Advocates for TransPerfect pivot to ‘good government’ reforms
By Ken Mammarella
The advocacy group that fought hard to stop the court-ordered sale of TransPerfect says it now seeks to reform Delaware’s entire judicial system.
When Citizens for a Pro-Business Delaware formed in 2016, the group was focused on a handful of goals: advocate against the Chancery Court decision to force the sale of the global translation company and push for legislation in the General Assembly to stop the sale.
While many thought the group would disband after it effectively succeeded, campaign manager Chris Coffey predicted the group had staying power.
“I told reporters in 2016 and 2017 that we would be back,” he said. “They didn’t believe it.”
The group recently held a rally to announce a new platform to revamp the Court of Chancery and the state judicial system around four principles: transparency, equity, freedom of speech and accountability.
“They’re fired up,” Coffey said of its members, who are primarily TransPerfect employees and their families. “They really, really want to see some change and are in it for the long haul.”
Delaware’s legal establishment has fired back against the group.
“Our Court of Chancery is widely respected here in Delaware, across the country and throughout the world,” said William Brady, president of the Delaware State Bar Association. “The accusations made by this so-called ‘citizens group’ about the Court are wholly without merit and deserve no further attention.”
Kevin Obarski, a TransPerfect’s Atlanta-based chief revenue officer and a stockholder in Delaware-based companies, supports the platform because he is concerned the system is “making money off the backs of businesses.”
Coffey, who heads Tusk Strategies’ New York practice, said the group is staffing a booth at the Delaware State Fair, knocking on doors and conducting a grassroots campaign to grow Delaware membership, which is less than 1,300 of its 2,700 members.

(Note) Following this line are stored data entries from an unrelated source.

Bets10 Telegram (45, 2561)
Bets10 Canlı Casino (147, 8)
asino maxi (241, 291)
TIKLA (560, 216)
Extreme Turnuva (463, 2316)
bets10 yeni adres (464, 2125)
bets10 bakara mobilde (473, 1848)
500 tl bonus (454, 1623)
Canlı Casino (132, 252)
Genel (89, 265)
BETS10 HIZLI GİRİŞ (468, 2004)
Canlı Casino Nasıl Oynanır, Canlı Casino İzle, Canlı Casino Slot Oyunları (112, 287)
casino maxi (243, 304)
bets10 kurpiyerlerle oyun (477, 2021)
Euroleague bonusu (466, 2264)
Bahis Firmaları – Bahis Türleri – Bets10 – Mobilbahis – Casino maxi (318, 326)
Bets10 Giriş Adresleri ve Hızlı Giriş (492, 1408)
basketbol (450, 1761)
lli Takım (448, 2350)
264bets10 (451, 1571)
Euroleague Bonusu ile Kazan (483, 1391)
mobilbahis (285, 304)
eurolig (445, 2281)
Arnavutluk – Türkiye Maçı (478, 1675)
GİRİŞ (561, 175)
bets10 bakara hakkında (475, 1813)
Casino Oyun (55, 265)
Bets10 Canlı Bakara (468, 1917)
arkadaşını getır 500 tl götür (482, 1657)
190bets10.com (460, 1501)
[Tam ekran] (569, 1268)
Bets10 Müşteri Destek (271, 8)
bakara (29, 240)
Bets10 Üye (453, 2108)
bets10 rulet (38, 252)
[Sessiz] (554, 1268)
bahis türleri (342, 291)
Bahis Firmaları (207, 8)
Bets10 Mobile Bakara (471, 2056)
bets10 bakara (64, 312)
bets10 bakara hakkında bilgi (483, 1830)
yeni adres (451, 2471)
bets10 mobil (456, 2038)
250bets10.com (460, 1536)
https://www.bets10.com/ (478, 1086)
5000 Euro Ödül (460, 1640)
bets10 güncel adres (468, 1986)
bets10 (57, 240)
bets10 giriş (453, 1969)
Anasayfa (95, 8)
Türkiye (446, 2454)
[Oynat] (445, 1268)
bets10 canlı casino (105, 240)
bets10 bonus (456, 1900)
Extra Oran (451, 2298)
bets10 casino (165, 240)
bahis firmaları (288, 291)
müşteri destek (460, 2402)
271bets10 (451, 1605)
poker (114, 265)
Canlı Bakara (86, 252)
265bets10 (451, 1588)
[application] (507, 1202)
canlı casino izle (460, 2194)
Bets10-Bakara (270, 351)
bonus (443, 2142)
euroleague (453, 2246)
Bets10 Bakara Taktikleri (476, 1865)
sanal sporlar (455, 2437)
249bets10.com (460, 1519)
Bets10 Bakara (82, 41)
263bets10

“Nothing can replace direct voter-to-voter contact,” he said. “The best way to get new members is to be approached by a neighbor.”
More Delaware members means more voters signing petitions, making calls and sending emails to legislators, Coffey added.
The group plans to spend $500,000 to $1 million in the next six months to promote the seven-point platform. Two points cover the entire judiciary: Ensure that appointed judges can’t serve on the reviewing Court of Judiciary, and require financial disclosures by Delaware’s judges.
The other five focus on the Chancery:
• Establish an independent inspector general’s office.
• Ensure that all ties between custodians and judges are disclosed and consented to by all parties.
• Require custodians’ bills to be itemized and released.
• Always allow a camera in court.
• Require chancellors to be selected for cases by a literal or digital “wheel spin.”
A representative of the state court system declined to comment on the platform.
Coffey said the group decided not to change its name based on the brand awareness it gained spending $1 million advocating against the Chancery Court action.
The background of the TransPerfect case is notoriously complicated, but it all began when co-founders Phil Shawe Shawe and Elizabeth Elting ended their romantic relationship. Because TransPerfect was incorporated in Delaware at the time, the Court of Chancery decided its fate following a pitched legal fight. Delaware Chancellor Andre Bouchard ordered the company to be sold.
Even through TransPerfect changed its incorporation to Nevada and does not have a Delaware office, Citizens for a Pro-Business Delaware says it is committed to making changes in the First State.
The group is willing to share resources — mostly money, but also people – with existing Delaware groups, say by funding research positions, Coffey said. He added that it “probably will” create a political action committee to allow for campaign contributions as well.